What you will do -
Reproduce exactly the lines below from the one containing "Where should I click to: Click Preço" through the one containing "Click the American", including both, and nothing else.

Start of Provided data

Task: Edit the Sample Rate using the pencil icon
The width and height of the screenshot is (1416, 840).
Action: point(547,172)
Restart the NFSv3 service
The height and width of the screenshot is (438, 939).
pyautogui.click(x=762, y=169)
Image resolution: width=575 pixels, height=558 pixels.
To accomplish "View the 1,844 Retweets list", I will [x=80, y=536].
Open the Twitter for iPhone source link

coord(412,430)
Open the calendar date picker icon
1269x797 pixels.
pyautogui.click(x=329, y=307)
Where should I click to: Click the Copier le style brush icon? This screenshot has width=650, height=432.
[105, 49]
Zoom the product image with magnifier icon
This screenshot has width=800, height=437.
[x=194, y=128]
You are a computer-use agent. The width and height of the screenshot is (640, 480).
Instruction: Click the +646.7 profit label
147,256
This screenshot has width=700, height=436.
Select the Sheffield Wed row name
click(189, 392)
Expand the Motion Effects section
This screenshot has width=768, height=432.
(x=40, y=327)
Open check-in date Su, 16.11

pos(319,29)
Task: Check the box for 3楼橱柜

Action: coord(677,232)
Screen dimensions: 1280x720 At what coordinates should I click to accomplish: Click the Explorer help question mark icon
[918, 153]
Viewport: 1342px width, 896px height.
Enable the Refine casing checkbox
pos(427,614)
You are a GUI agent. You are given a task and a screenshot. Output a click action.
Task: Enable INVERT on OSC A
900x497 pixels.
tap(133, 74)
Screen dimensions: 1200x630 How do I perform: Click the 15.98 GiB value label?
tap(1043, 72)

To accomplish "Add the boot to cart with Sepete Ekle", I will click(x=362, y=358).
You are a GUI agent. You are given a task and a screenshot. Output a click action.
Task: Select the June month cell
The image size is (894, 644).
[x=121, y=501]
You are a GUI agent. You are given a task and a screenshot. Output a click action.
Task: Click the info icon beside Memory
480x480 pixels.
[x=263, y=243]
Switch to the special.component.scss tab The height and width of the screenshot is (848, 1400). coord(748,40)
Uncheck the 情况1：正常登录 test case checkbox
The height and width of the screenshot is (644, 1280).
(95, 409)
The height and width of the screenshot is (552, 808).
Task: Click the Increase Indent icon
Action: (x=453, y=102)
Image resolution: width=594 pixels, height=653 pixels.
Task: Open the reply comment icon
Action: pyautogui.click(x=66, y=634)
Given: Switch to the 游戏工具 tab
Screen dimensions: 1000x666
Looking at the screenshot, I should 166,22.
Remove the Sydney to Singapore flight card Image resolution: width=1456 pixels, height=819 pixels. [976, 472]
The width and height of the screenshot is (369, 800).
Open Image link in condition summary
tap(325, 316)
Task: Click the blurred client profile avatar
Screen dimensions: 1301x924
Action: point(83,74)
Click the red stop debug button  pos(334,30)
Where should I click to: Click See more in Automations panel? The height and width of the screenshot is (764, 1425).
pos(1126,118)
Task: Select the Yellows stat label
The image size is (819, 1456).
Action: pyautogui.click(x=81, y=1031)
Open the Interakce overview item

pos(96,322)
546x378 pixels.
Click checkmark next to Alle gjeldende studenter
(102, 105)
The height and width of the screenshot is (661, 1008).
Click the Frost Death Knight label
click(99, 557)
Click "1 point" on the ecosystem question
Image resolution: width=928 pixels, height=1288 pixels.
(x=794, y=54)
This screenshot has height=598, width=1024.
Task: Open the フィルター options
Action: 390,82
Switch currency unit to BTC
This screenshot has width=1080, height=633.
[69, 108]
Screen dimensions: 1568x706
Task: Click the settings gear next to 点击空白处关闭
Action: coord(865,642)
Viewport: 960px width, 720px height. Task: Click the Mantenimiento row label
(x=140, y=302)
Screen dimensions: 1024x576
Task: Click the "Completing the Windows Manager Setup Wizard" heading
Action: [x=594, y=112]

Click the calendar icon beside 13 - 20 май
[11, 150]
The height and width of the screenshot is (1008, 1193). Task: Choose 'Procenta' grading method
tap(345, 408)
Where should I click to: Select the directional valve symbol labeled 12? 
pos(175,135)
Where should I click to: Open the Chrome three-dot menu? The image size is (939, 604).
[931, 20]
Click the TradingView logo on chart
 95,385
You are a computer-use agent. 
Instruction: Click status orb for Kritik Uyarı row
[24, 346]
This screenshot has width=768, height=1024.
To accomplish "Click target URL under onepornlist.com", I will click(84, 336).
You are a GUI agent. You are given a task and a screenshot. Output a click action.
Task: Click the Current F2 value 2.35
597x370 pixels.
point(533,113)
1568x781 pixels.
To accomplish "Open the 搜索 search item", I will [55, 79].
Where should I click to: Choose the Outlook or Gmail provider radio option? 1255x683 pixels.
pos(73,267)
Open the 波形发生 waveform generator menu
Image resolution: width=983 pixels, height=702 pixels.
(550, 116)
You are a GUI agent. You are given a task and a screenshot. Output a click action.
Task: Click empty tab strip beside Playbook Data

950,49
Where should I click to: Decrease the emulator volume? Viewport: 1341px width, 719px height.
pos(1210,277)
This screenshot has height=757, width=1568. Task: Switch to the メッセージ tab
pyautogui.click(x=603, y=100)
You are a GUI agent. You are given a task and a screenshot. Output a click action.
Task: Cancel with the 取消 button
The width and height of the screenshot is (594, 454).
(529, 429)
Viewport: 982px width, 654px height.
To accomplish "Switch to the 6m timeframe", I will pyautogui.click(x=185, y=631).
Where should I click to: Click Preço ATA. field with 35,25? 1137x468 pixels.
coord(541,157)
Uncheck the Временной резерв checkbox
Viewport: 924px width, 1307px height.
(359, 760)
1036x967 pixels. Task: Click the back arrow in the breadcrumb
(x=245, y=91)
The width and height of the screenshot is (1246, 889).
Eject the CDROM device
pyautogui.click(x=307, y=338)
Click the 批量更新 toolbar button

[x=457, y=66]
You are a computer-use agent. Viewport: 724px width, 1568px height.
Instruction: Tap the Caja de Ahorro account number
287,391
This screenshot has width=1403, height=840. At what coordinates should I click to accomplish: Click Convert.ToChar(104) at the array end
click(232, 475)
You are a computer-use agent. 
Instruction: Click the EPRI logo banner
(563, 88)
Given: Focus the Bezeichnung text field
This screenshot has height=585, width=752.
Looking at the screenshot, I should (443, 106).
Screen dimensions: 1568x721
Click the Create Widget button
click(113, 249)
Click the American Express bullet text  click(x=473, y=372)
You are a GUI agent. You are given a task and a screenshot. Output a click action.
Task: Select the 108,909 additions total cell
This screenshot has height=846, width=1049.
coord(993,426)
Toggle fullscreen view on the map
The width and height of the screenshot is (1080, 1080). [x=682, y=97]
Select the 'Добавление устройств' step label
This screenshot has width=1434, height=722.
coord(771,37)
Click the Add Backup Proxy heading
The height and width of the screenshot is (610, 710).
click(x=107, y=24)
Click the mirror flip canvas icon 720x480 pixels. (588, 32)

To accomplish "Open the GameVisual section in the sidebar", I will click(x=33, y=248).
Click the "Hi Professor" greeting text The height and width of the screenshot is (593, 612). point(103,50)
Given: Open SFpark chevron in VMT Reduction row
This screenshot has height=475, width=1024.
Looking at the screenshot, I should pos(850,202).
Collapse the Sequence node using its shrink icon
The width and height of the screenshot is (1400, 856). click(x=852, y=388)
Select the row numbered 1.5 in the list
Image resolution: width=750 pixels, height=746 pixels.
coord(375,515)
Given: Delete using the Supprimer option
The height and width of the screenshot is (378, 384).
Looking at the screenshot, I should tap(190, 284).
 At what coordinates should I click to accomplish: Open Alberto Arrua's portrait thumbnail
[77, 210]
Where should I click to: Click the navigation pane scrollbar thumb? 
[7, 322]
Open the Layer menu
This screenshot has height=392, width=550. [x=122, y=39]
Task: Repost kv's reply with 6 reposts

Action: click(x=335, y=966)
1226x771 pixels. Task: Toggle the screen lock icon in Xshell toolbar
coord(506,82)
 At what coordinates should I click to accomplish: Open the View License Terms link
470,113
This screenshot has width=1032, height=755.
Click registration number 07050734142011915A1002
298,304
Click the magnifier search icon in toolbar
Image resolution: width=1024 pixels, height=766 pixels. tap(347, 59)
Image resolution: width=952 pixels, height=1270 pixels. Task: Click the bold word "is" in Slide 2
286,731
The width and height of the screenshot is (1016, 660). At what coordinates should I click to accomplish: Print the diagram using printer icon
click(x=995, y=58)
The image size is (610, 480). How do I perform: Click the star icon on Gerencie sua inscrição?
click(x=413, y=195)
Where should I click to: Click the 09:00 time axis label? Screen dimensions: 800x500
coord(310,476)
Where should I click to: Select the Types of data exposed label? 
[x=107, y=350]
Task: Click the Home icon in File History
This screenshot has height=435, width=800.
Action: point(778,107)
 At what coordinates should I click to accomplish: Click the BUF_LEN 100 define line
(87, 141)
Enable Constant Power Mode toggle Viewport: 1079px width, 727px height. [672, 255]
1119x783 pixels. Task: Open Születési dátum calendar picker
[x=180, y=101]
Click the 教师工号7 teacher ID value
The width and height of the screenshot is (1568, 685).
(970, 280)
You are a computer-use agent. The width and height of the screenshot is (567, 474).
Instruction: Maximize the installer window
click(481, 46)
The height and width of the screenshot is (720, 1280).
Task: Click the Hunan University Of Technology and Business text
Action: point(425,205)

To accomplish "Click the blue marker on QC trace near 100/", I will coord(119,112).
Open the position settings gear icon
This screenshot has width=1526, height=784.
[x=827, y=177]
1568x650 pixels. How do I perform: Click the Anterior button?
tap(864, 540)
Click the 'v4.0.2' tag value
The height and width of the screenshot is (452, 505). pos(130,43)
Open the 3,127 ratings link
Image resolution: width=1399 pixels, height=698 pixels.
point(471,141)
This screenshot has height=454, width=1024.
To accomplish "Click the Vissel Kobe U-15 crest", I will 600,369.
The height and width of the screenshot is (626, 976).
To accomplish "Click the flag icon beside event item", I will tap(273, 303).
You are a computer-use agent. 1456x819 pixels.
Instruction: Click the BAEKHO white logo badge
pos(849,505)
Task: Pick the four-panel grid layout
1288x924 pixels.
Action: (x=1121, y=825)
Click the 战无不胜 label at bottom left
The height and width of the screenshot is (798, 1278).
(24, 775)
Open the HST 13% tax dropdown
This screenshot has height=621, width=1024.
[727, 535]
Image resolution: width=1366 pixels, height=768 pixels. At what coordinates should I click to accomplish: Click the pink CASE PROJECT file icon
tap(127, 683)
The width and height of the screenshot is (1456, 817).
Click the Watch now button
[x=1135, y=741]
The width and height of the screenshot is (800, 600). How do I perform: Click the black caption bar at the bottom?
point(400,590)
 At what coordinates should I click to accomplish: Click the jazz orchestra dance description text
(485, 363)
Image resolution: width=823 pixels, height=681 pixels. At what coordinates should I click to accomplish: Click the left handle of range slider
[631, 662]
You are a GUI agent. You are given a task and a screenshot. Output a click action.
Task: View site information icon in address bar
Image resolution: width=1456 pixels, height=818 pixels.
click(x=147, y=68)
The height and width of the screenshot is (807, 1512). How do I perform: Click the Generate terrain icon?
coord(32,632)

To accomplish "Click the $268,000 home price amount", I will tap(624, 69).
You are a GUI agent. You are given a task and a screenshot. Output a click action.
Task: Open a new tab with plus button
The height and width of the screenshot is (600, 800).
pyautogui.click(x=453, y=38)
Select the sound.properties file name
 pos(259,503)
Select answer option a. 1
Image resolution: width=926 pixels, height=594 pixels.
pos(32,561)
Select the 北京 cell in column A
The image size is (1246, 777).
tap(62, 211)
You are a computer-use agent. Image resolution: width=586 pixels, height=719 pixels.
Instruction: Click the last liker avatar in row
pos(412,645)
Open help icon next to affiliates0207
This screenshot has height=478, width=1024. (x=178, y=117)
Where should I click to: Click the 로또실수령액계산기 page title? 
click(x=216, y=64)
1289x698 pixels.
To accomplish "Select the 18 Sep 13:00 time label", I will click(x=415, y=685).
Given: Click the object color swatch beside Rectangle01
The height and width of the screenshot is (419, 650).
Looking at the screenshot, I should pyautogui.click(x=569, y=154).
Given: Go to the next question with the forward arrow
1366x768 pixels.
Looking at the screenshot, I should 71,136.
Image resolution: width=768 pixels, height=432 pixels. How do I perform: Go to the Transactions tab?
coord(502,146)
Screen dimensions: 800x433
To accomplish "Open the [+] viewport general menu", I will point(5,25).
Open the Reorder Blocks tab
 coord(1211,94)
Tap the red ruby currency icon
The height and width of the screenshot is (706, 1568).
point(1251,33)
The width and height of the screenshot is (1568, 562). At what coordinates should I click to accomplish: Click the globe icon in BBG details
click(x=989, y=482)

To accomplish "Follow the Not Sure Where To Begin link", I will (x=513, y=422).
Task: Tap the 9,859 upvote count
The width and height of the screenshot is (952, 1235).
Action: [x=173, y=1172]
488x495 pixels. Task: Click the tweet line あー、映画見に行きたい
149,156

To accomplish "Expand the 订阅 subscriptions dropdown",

End of Provided data

Expected answer -
Where should I click to: Click Preço ATA. field with 35,25? 1137x468 pixels.
coord(541,157)
Uncheck the Временной резерв checkbox
Viewport: 924px width, 1307px height.
(359, 760)
1036x967 pixels. Task: Click the back arrow in the breadcrumb
(x=245, y=91)
The width and height of the screenshot is (1246, 889).
Eject the CDROM device
pyautogui.click(x=307, y=338)
Click the 批量更新 toolbar button

[x=457, y=66]
You are a computer-use agent. Viewport: 724px width, 1568px height.
Instruction: Tap the Caja de Ahorro account number
287,391
This screenshot has width=1403, height=840. At what coordinates should I click to accomplish: Click Convert.ToChar(104) at the array end
click(232, 475)
You are a computer-use agent. 
Instruction: Click the EPRI logo banner
(563, 88)
Given: Focus the Bezeichnung text field
This screenshot has height=585, width=752.
Looking at the screenshot, I should (443, 106).
Screen dimensions: 1568x721
Click the Create Widget button
click(113, 249)
Click the American Express bullet text  click(x=473, y=372)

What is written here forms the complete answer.